Factbox: What's in WikiLeaks' Iraq war logs?

WASHINGTON (Reuters) - Whistle-blowing website WikiLeaks on Friday released nearly 400,000 classified U.S. military files chronicling the Iraq war from 2004 through 2009, the largest leak of its kind in U.S. military history.

The documents themselves are known at the Pentagon as ‘SIGACTs,’ raw field reports chronicling “Significant Action” in the conflict as seen by U.S. forces on the ground in Iraq.

According to an initial review of the documents and reports by other media that have had access to them for at least 10 weeks, the broad themes from the “Iraq war log” attracting the most attention are:


* U.S. authorities face accusations of failing to investigate hundreds of reports of abuse of Iraqi prisoners by Iraqi police and soldiers, including cases of rape and even murder that are detailed in the logs. WikiLeaks says there are also cases of abuse of prisoners in U.S. custody, but media given advance access say those cases pale in comparison.

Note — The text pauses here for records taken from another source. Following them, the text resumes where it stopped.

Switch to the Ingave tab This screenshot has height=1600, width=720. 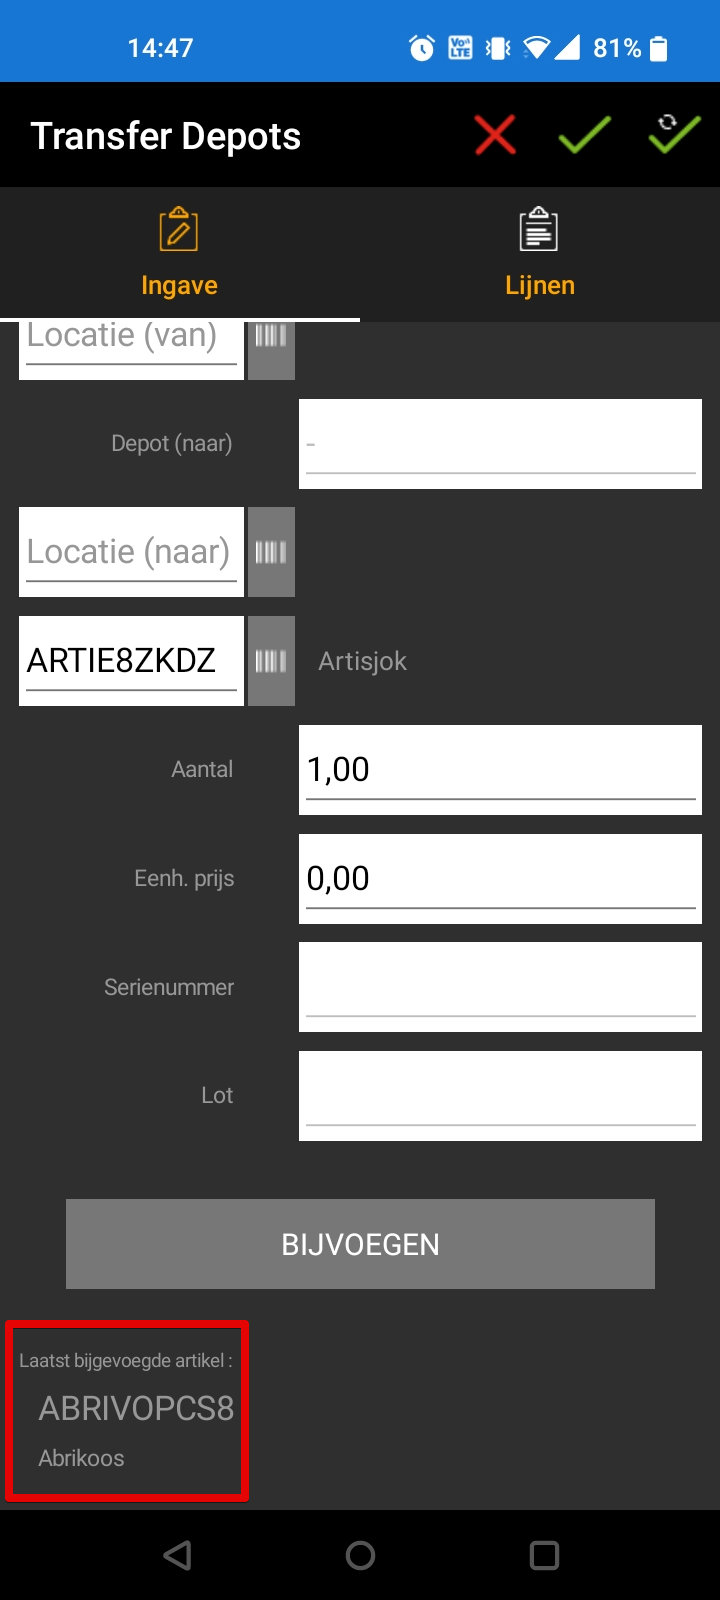(180, 253)
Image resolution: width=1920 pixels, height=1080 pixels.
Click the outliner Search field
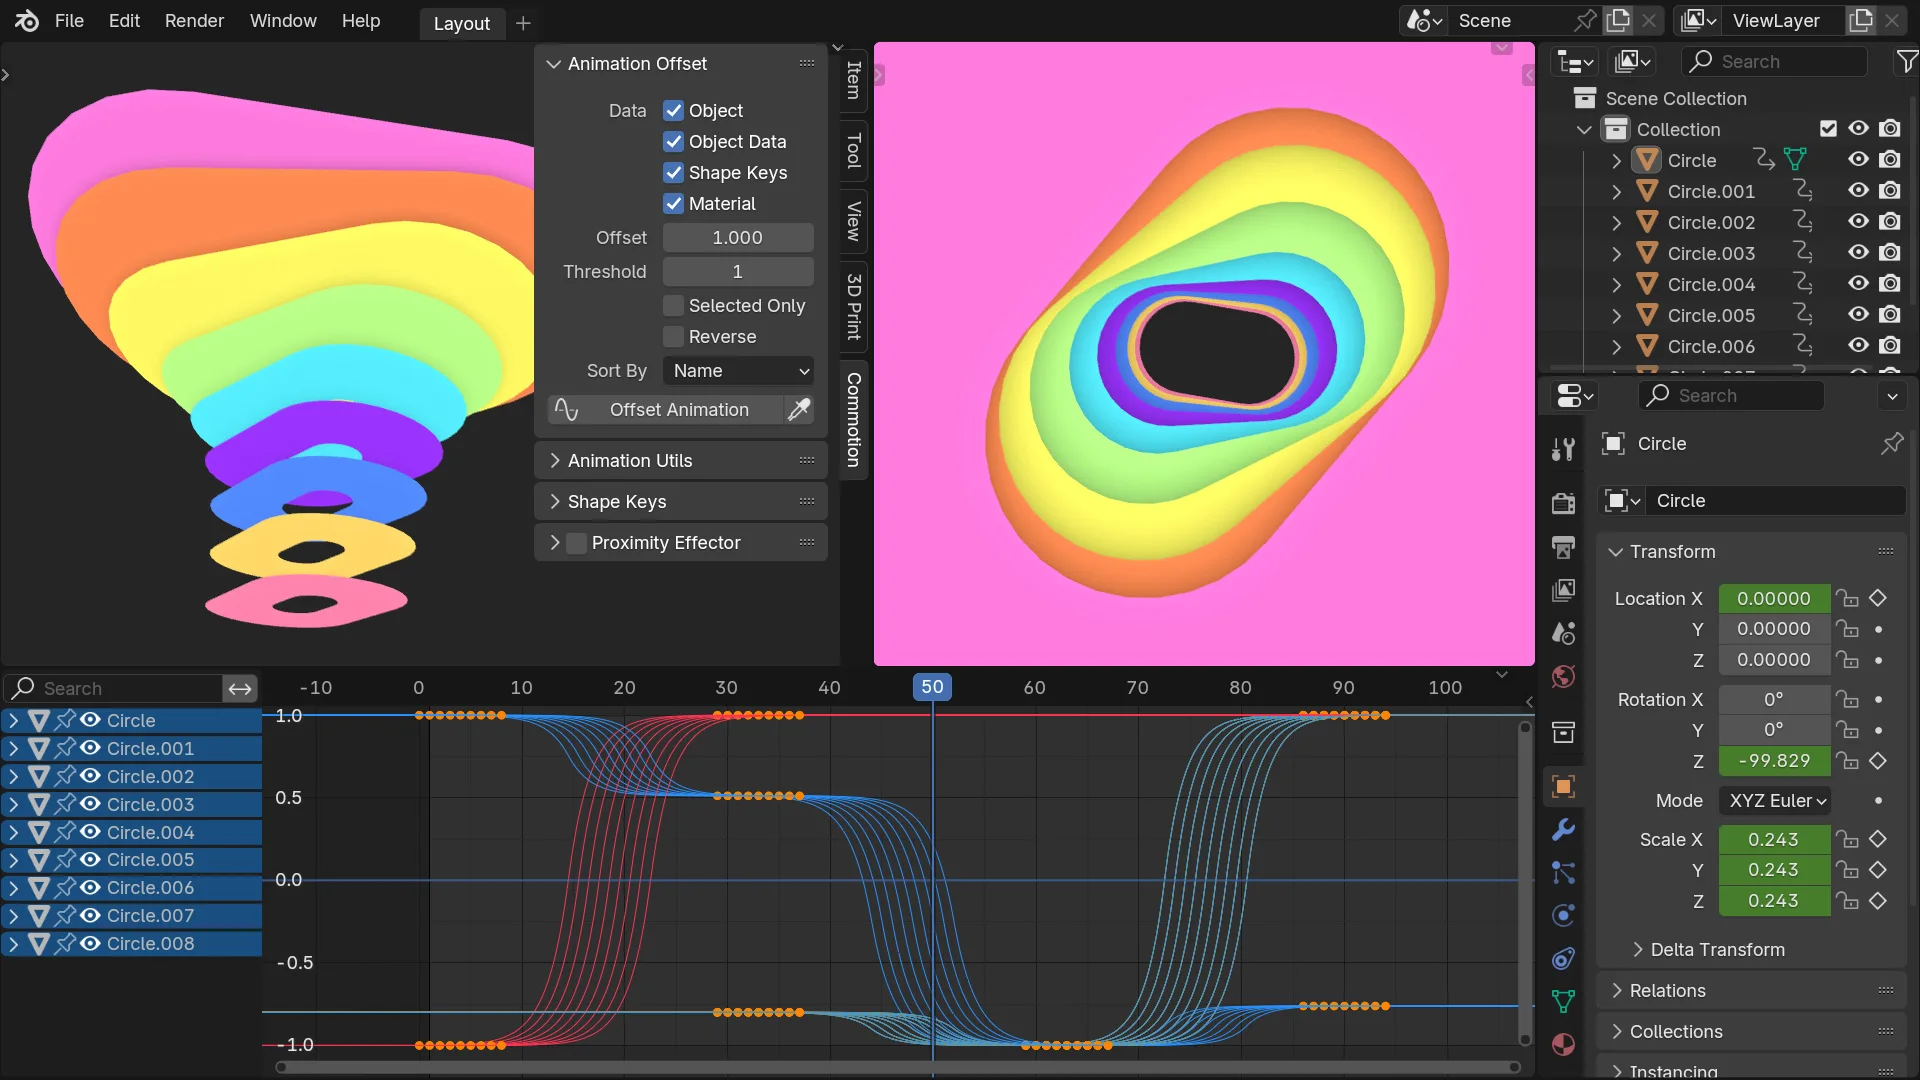click(x=1773, y=61)
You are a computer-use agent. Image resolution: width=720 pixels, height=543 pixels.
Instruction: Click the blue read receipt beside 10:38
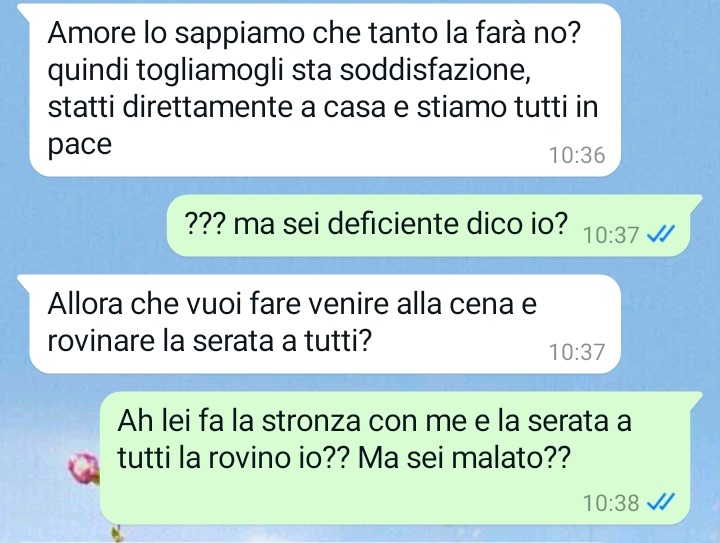(x=660, y=502)
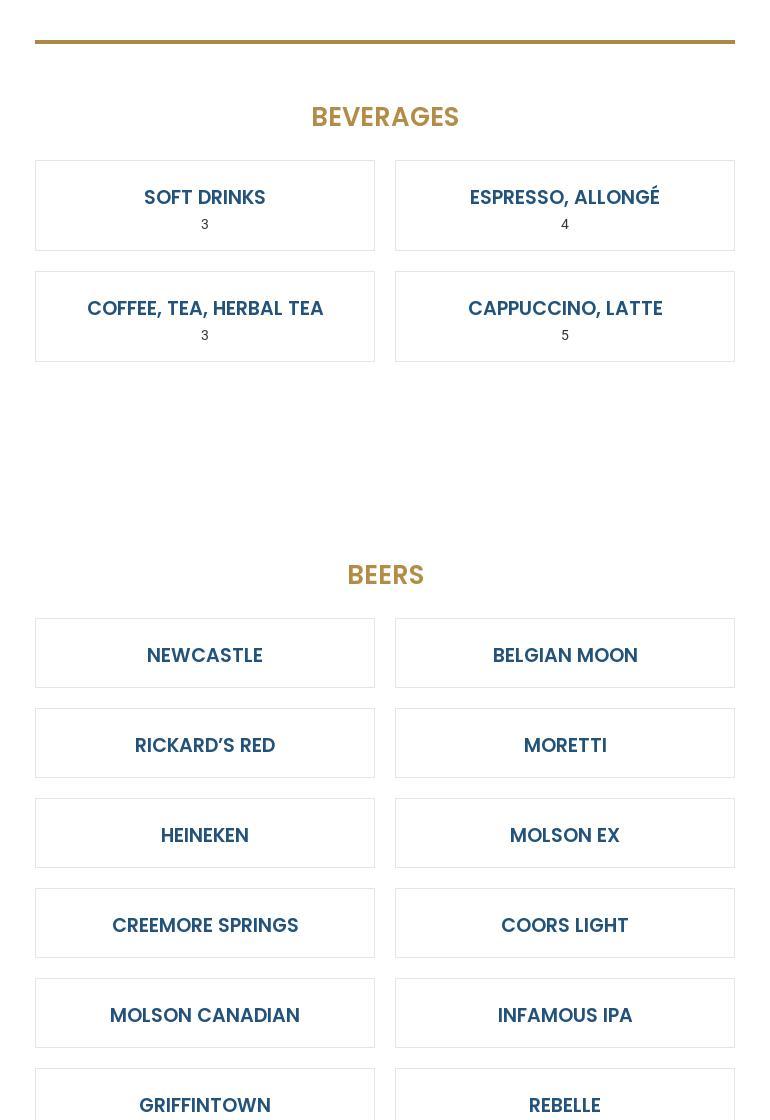Choose the Belgian Moon beer
This screenshot has height=1120, width=770.
coord(564,654)
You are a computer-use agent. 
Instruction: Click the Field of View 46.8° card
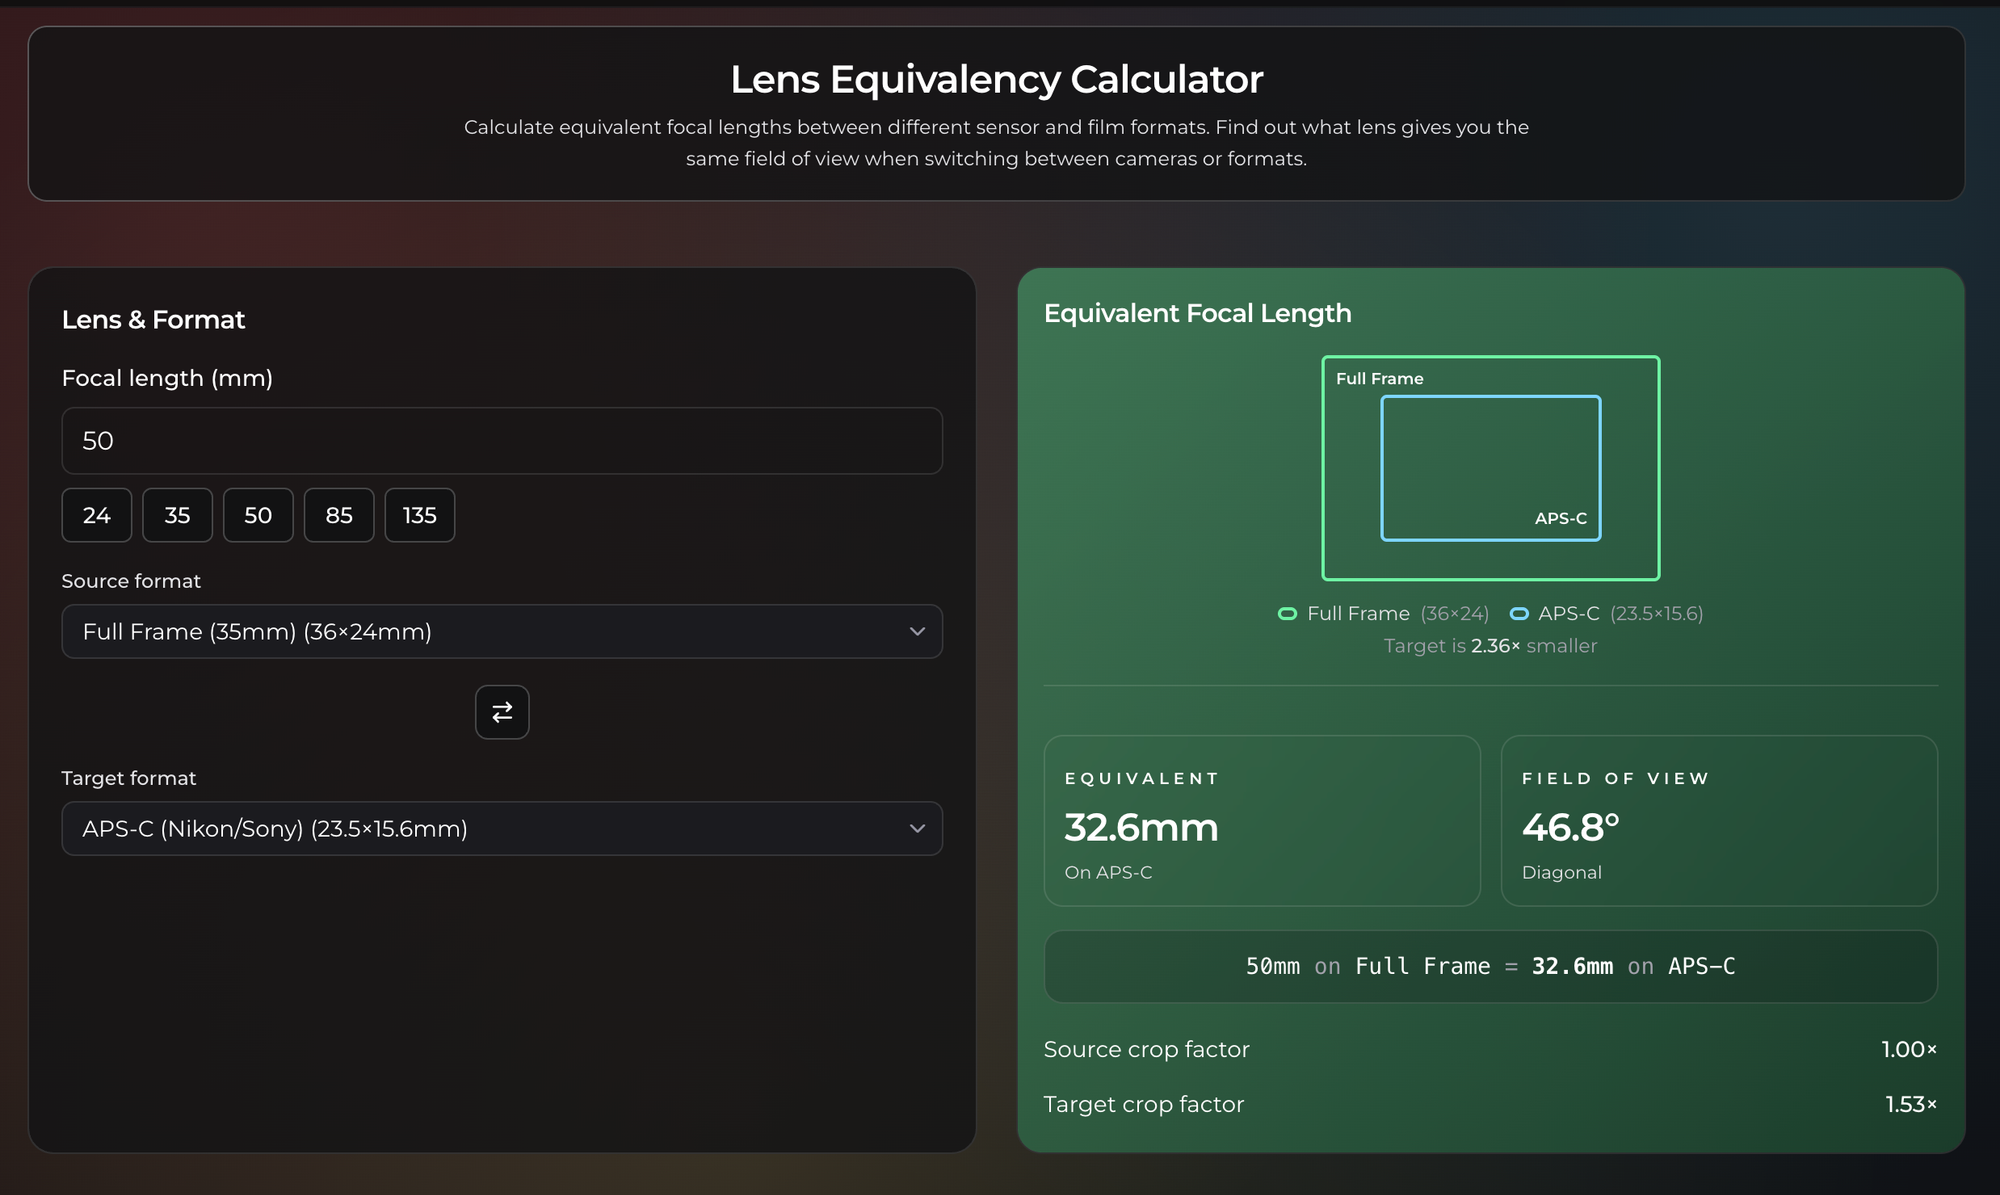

* WikiLeaks said the reports detailed 109,032 deaths in Iraq, composed of 66,081 ‘civilians,’ 23,984 ‘enemy’ (those labeled as insurgents); 15,196 ‘host nation’ (Iraqi government forces) and 3,771 ‘friendly’ (coalition forces). More than 15,000 civilians died in previously unknown incidents, Britain’s Guardian reported.

* In February 2007, an Apache helicopter killed two Iraqis suspected of firing mortars even though they were trying to surrender. A military lawyer is quoted in one file saying, “They can not surrender to aircraft and are still valid targets.” Other cases involved civilian killings at checkpoints.


* Military intelligence reports released by WikiLeaks detail previously well-known U.S. concerns that Iranian agents had trained, armed and directed militants in Iraq.

* In one document posted by The New York Times, the U.S. military warned that a militia commander believed to be behind the deaths of U.S. troops and the kidnapping of Iraqi government officials was trained by Iran’s Islamic Revolutionary Guard Corps.


* Britain’s Bureau of Investigative Journalism says it found documents detailing new cases of alleged wrongful killings of civilians involving a firm previously known as Blackwater. Blackwater, which has now changed its name to Xe Services, saw its reputation badly damaged by a 2007 incident in which its security guards were involved in a shooting that killed 14 civilians.


* Documents in the WikiLeaks file also show that U.S. officials privately believed the three American hikers detained in Iraq last year were on the Iraqi side of the border, not in Iran as Tehran contends. Iran is still holding two of them and the document says Iranian leadership hoped to benefit from the incident by focusing the nation “on a perceived external threat rather than internal dissension.”